● What the task requires
Needed from the data below: every line from the one with "The height and" up to and including the one with "You are a computer-use", repeated exactly and with nothing else.

● Information given
-- -- --
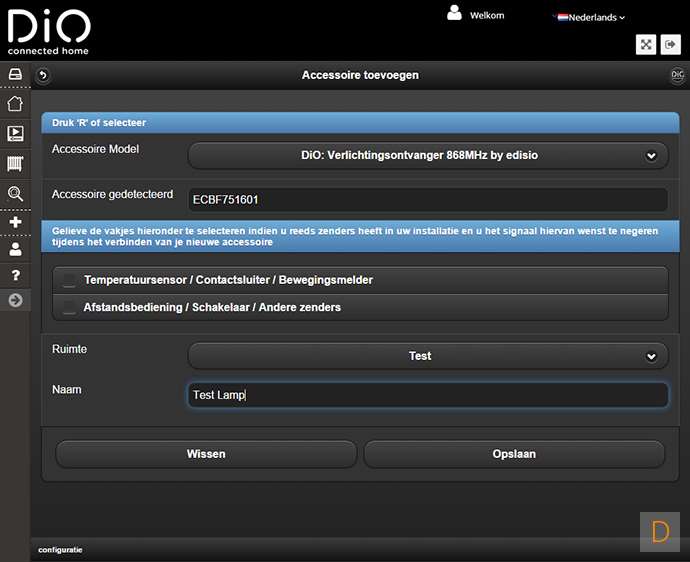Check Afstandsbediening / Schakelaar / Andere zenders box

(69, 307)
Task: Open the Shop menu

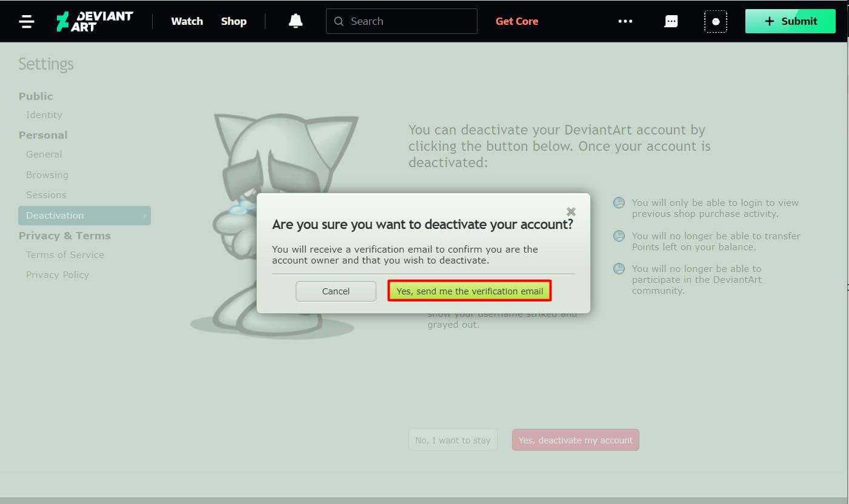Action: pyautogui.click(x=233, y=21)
-- -- --
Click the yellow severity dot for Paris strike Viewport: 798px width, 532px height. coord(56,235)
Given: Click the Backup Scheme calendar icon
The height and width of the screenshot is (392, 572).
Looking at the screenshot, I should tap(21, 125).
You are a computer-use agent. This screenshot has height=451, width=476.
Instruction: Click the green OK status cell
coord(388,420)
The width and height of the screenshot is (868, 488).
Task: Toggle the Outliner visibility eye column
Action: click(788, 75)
-- -- --
● Answer
The height and width of the screenshot is (392, 572).
Looking at the screenshot, I should tap(21, 125).
You are a computer-use agent. This screenshot has height=451, width=476.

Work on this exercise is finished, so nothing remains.